Many were particularly upset when authorities suggested Long's crimes were not racially motivated but instead born from a sex addiction, which is not recognized as an official disorder.
But a prosecutor reiterated in comments on Tuesday that Cherokee County investigators saw no evidence of racial bias.
"This was not any kind of hate crime," District Attorney Shannon Wallace said.
According to police, Long shot and killed four people, three of them women and two of Asian descent, at Youngs Asian Massage in Cherokee on March 16. A fifth person was wounded.
Long then drove to Atlanta, where he shot and killed three women at Gold Spa before going across the street to Aromatherapy Spa and fatally shooting another woman. All of the Atlanta victims were of Asian descent.
The guilty plea and the sentence were part of a deal announced during the court proceeding on Tuesday. McElyea agreed with the prosecutors' recommendation of four life sentences and 35 years of prison time.
Long was indicted on 23 charges related to the Cherokee County shootings, including malicious murder, felony murder and aggravated assault.

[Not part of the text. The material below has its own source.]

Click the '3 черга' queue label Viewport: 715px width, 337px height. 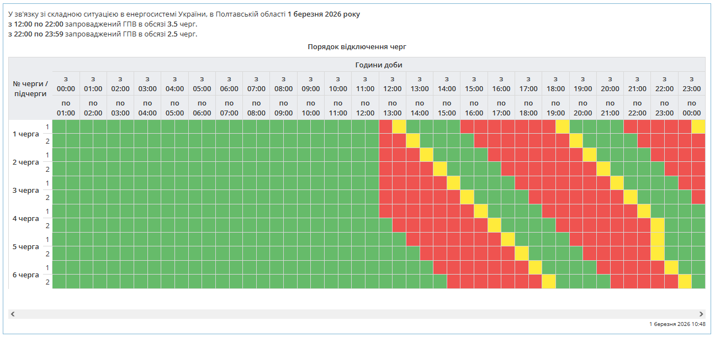point(26,190)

Though the state said several of the charges will either merge or be vacated by the law, he pleaded guilty to every charge as part of an agreement.
The courtroom was packed with family members of the victims, and Elcias Hernandez Ortiz, a victim whom Long shot in the face but did not kill.
At the judge's prompting, Long spoke of his addiction to pornography and prostitution, and how he wanted to "punish the people" who were the objects of his obsession.
Wallace said the surviving victims and the families of those killed did not want to pursue the death penalty.
"The defendant was merciless in his actions, but the surviving victims and the families of the murdered victims chose to request mercy, preferring that this defendant spend every remaining day of his life in prison faced with the memories of his own monstrosity," she said at a news conference.